[[ INPUT RECORDS open ]]

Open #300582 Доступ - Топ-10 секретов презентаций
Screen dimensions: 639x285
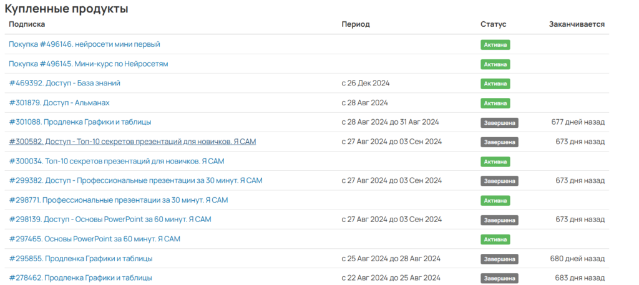pos(132,142)
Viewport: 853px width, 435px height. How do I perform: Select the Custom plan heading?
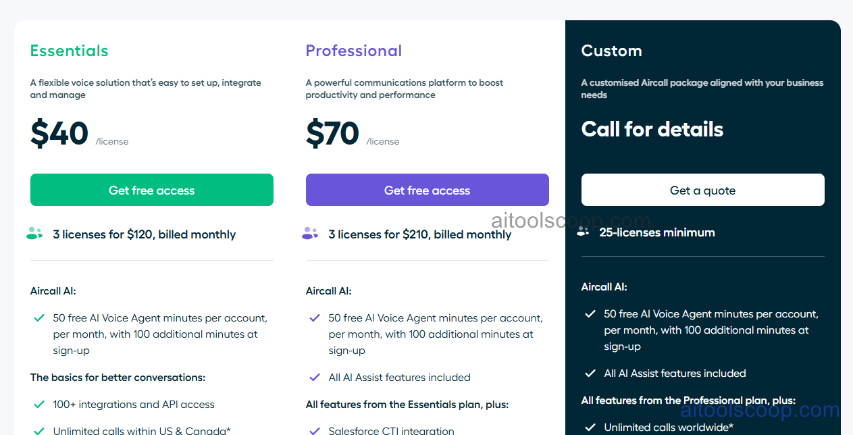tap(611, 51)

[[ INPUT RECORDS closed ]]

■ **WHAT YOU ARE ASKED TO DO**: Word for word, return the records shown above without their pictures.

■ **SOLVED PROBLEM**:
Open #300582 Доступ - Топ-10 секретов презентаций
Screen dimensions: 639x285
pos(132,142)
Viewport: 853px width, 435px height. How do I perform: Select the Custom plan heading?
tap(611, 51)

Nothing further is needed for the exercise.